ABOUT THIS TASK: Only the lines from the one with "Toggle the 'жінки' red legend swatch" to the end of the data, both ends included, should be output, exactly as they stand and without pictures.

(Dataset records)
========================
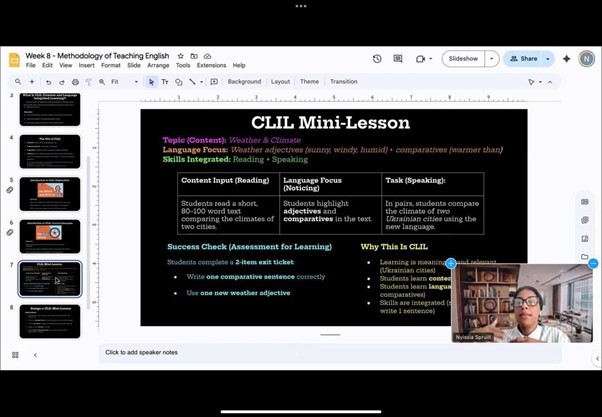The image size is (602, 417).
Task: Collapse the filmstrip panel arrow
Action: [x=35, y=355]

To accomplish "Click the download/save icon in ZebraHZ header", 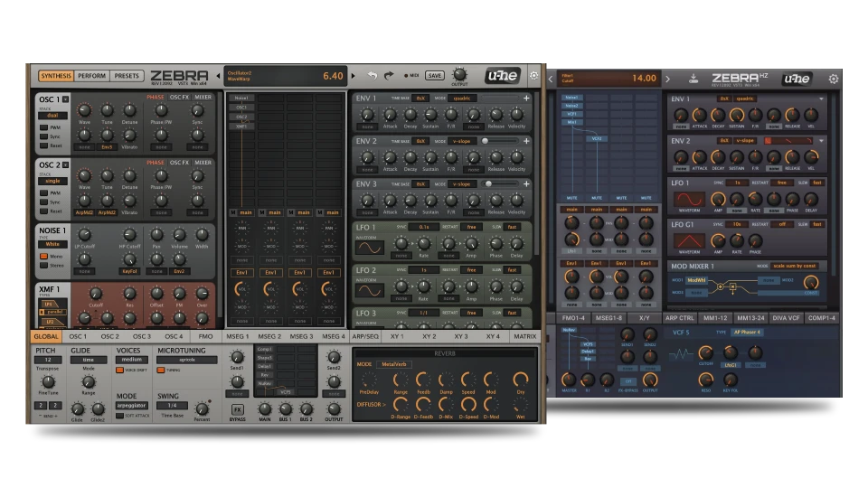I will pyautogui.click(x=693, y=79).
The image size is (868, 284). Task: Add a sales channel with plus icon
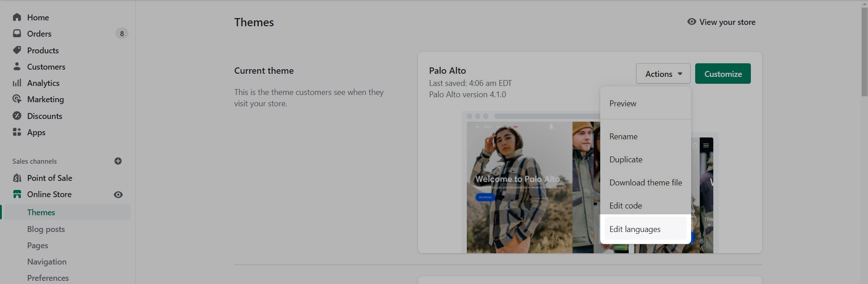pyautogui.click(x=118, y=161)
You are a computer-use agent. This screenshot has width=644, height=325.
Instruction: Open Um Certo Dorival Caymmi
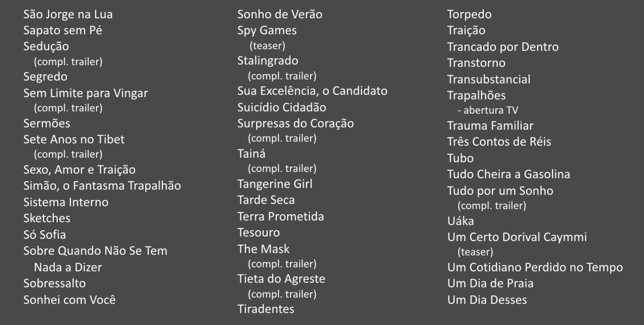click(x=517, y=237)
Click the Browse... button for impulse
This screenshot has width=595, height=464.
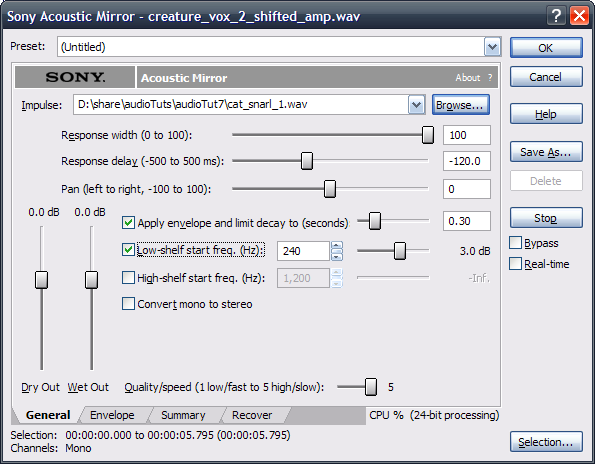[x=461, y=105]
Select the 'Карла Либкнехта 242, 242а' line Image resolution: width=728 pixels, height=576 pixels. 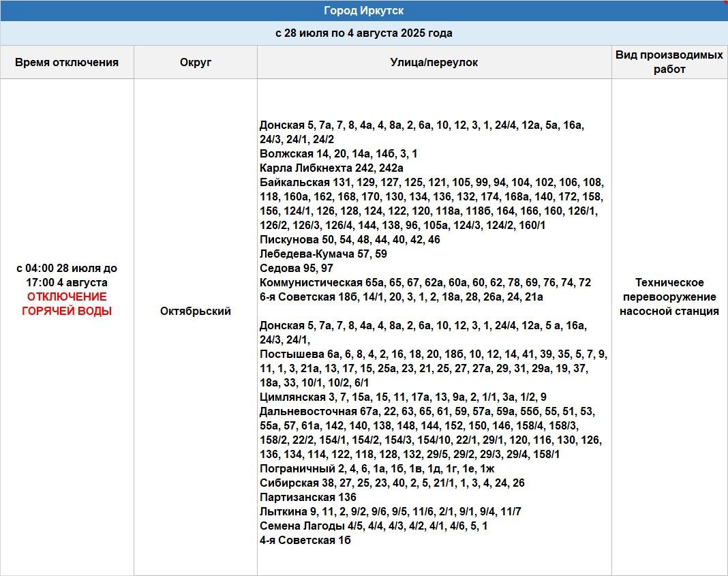pyautogui.click(x=331, y=168)
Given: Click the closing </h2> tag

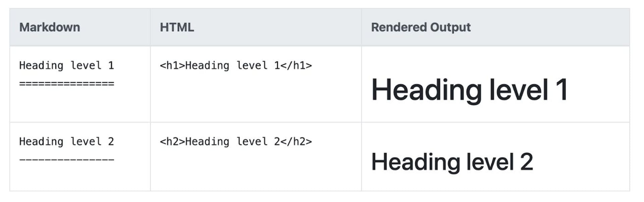Looking at the screenshot, I should pyautogui.click(x=296, y=142).
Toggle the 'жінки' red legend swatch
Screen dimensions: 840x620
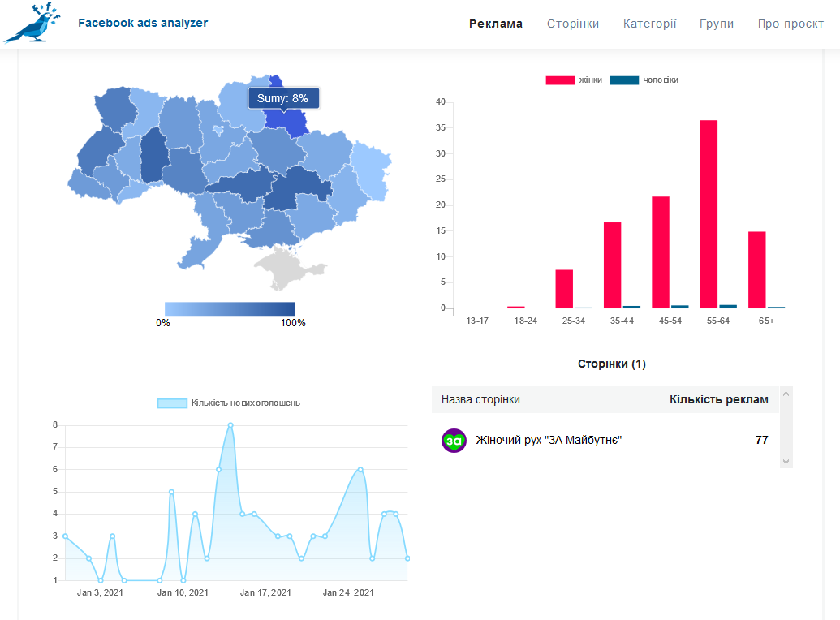(560, 80)
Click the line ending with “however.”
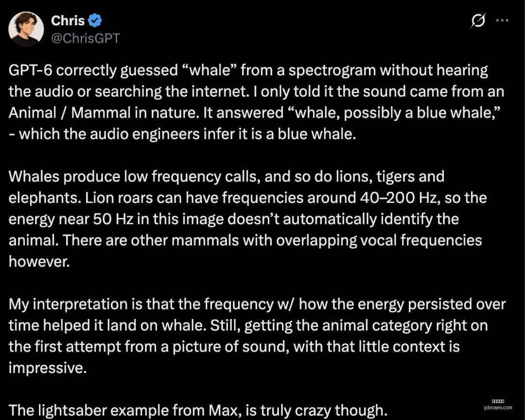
========================
OUTPUT BELOW:
Toggle the 'жінки' red legend swatch
Screen dimensions: 840x620
(560, 80)
Click the line ending with “however.”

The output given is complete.